▶ **Task**
Reprint the listing. Every line must match the original exactly.

▶ **Provided entries**
"""
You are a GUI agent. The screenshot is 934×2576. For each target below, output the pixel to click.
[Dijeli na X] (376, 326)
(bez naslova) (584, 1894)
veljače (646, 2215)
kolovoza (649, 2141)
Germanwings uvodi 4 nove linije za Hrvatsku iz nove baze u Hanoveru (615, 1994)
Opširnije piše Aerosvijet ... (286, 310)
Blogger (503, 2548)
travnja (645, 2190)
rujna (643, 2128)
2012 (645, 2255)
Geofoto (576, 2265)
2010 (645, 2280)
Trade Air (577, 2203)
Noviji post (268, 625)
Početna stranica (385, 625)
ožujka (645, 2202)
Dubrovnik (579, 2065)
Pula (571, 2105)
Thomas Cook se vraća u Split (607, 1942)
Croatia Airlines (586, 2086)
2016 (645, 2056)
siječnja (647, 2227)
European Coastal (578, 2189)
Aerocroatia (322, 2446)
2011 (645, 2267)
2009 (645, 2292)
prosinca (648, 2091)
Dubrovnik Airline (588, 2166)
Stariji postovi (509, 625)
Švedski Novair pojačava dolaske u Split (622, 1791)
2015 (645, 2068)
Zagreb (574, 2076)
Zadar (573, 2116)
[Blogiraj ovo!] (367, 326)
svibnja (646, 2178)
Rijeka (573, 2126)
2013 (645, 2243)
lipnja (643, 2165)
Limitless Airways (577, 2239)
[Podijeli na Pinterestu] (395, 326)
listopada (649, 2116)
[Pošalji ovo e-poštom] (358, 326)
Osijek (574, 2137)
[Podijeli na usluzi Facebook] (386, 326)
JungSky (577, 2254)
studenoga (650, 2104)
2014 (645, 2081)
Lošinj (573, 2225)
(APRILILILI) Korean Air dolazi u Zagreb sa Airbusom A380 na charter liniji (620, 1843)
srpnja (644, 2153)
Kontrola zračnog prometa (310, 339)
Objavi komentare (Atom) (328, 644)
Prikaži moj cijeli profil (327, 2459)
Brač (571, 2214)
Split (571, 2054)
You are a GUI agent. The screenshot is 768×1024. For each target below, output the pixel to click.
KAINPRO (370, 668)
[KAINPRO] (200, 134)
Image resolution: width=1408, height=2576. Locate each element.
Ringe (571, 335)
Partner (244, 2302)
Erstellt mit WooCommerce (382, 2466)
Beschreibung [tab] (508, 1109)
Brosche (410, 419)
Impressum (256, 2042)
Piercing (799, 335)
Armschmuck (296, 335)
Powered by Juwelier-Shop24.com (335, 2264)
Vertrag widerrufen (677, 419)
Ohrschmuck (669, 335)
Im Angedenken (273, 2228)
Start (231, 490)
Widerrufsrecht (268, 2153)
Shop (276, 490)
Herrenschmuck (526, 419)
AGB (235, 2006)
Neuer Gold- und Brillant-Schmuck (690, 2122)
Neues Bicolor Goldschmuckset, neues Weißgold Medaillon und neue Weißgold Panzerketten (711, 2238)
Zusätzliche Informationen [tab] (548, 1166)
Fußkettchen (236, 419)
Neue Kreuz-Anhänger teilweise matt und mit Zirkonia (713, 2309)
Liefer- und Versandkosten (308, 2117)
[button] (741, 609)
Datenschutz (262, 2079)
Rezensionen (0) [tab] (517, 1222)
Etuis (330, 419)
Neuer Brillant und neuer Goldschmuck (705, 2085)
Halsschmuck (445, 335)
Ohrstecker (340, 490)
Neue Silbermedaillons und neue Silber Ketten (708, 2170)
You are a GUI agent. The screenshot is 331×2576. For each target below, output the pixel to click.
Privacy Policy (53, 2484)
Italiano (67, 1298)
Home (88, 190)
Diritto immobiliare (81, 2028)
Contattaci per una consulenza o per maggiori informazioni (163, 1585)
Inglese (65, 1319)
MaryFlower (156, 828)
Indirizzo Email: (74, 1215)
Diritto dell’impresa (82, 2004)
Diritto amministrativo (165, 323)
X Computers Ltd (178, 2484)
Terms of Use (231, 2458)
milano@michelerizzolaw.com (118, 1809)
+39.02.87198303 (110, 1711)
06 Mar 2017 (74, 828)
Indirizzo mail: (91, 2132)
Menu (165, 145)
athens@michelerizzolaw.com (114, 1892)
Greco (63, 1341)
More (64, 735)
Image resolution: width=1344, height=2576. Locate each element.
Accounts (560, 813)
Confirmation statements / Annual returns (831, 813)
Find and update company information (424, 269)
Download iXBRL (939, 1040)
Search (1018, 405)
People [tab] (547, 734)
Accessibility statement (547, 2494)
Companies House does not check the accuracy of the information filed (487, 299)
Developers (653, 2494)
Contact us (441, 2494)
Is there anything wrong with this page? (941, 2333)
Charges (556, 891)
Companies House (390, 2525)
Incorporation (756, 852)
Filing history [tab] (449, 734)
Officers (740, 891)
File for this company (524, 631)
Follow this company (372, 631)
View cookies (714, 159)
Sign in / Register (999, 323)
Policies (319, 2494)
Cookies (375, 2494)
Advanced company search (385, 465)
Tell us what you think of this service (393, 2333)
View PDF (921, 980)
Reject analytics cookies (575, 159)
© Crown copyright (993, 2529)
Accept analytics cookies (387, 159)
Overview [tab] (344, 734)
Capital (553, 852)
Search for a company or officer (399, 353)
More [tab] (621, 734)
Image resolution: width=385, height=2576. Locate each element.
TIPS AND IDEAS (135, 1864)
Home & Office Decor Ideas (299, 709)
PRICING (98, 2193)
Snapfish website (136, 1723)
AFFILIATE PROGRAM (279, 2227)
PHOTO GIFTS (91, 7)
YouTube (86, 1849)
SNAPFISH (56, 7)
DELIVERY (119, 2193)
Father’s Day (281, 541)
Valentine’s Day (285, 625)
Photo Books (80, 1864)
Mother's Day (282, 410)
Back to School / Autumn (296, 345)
"""
▶ **Answer to this exercise**
You are a GUI agent. The screenshot is 934×2576. For each target below, output the pixel to click.
[Dijeli na X] (376, 326)
(bez naslova) (584, 1894)
veljače (646, 2215)
kolovoza (649, 2141)
Germanwings uvodi 4 nove linije za Hrvatsku iz nove baze u Hanoveru (615, 1994)
Opširnije piše Aerosvijet ... (286, 310)
Blogger (503, 2548)
travnja (645, 2190)
rujna (643, 2128)
2012 (645, 2255)
Geofoto (576, 2265)
2010 (645, 2280)
Trade Air (577, 2203)
Noviji post (268, 625)
Početna stranica (385, 625)
ožujka (645, 2202)
Dubrovnik (579, 2065)
Pula (571, 2105)
Thomas Cook se vraća u Split (607, 1942)
Croatia Airlines (586, 2086)
2016 (645, 2056)
siječnja (647, 2227)
European Coastal (578, 2189)
Aerocroatia (322, 2446)
2011 (645, 2267)
2009 (645, 2292)
prosinca (648, 2091)
Dubrovnik Airline (588, 2166)
Stariji postovi (509, 625)
Švedski Novair pojačava dolaske u Split (622, 1791)
2015 (645, 2068)
Zagreb (574, 2076)
Zadar (573, 2116)
[Blogiraj ovo!] (367, 326)
svibnja (646, 2178)
Rijeka (573, 2126)
2013 (645, 2243)
lipnja (643, 2165)
Limitless Airways (577, 2239)
[Podijeli na Pinterestu] (395, 326)
listopada (649, 2116)
[Pošalji ovo e-poštom] (358, 326)
Osijek (574, 2137)
[Podijeli na usluzi Facebook] (386, 326)
JungSky (577, 2254)
studenoga (650, 2104)
2014 (645, 2081)
Lošinj (573, 2225)
(APRILILILI) Korean Air dolazi u Zagreb sa Airbusom A380 na charter liniji (620, 1843)
srpnja (644, 2153)
Kontrola zračnog prometa (310, 339)
Objavi komentare (Atom) (328, 644)
Prikaži moj cijeli profil (327, 2459)
Brač (571, 2214)
Split (571, 2054)
You are a GUI agent. The screenshot is 768×1024. For each target below, output the pixel to click.
KAINPRO (370, 668)
[KAINPRO] (200, 134)
Image resolution: width=1408, height=2576. Locate each element.
Ringe (571, 335)
Partner (244, 2302)
Erstellt mit WooCommerce (382, 2466)
Beschreibung [tab] (508, 1109)
Brosche (410, 419)
Impressum (256, 2042)
Piercing (799, 335)
Armschmuck (296, 335)
Powered by Juwelier-Shop24.com (335, 2264)
Vertrag widerrufen (677, 419)
Ohrschmuck (669, 335)
Im Angedenken (273, 2228)
Start (231, 490)
Widerrufsrecht (268, 2153)
Shop (276, 490)
Herrenschmuck (526, 419)
AGB (235, 2006)
Neuer Gold- und Brillant-Schmuck (690, 2122)
Neues Bicolor Goldschmuckset, neues Weißgold Medaillon und neue Weißgold Panzerketten (711, 2238)
Zusätzliche Informationen [tab] (548, 1166)
Fußkettchen (236, 419)
Neue Kreuz-Anhänger teilweise matt und mit Zirkonia (713, 2309)
Liefer- und Versandkosten (308, 2117)
[button] (741, 609)
Datenschutz (262, 2079)
Rezensionen (0) [tab] (517, 1222)
Etuis (330, 419)
Neuer Brillant und neuer Goldschmuck (705, 2085)
Halsschmuck (445, 335)
Ohrstecker (340, 490)
Neue Silbermedaillons und neue Silber Ketten (708, 2170)
You are a GUI agent. The screenshot is 331×2576. For each target below, output the pixel to click.
Privacy Policy (53, 2484)
Italiano (67, 1298)
Home (88, 190)
Diritto immobiliare (81, 2028)
Contattaci per una consulenza o per maggiori informazioni (163, 1585)
Inglese (65, 1319)
MaryFlower (156, 828)
Indirizzo Email: (74, 1215)
Diritto dell’impresa (82, 2004)
Diritto amministrativo (165, 323)
X Computers Ltd (178, 2484)
Terms of Use (231, 2458)
milano@michelerizzolaw.com (118, 1809)
+39.02.87198303 (110, 1711)
06 Mar 2017 (74, 828)
Indirizzo mail: (91, 2132)
Menu (165, 145)
athens@michelerizzolaw.com (114, 1892)
Greco (63, 1341)
More (64, 735)
Image resolution: width=1344, height=2576. Locate each element.
Accounts (560, 813)
Confirmation statements / Annual returns (831, 813)
Find and update company information (424, 269)
Download iXBRL (939, 1040)
Search (1018, 405)
People [tab] (547, 734)
Accessibility statement (547, 2494)
Companies House does not check the accuracy of the information filed (487, 299)
Developers (653, 2494)
Contact us (441, 2494)
Is there anything wrong with this page? (941, 2333)
Charges (556, 891)
Companies House (390, 2525)
Incorporation (756, 852)
Filing history [tab] (449, 734)
Officers (740, 891)
File for this company (524, 631)
Follow this company (372, 631)
View cookies (714, 159)
Sign in / Register (999, 323)
Policies (319, 2494)
Cookies (375, 2494)
Advanced company search (385, 465)
Tell us what you think of this service (393, 2333)
View PDF (921, 980)
Reject analytics cookies (575, 159)
© Crown copyright (993, 2529)
Accept analytics cookies (387, 159)
Overview [tab] (344, 734)
Capital (553, 852)
Search for a company or officer (399, 353)
More [tab] (621, 734)
Image resolution: width=385, height=2576. Locate each element.
TIPS AND IDEAS (135, 1864)
Home & Office Decor Ideas (299, 709)
PRICING (98, 2193)
Snapfish website (136, 1723)
AFFILIATE PROGRAM (279, 2227)
PHOTO GIFTS (91, 7)
YouTube (86, 1849)
SNAPFISH (56, 7)
DELIVERY (119, 2193)
Father’s Day (281, 541)
Valentine’s Day (285, 625)
Photo Books (80, 1864)
Mother's Day (282, 410)
Back to School / Autumn (296, 345)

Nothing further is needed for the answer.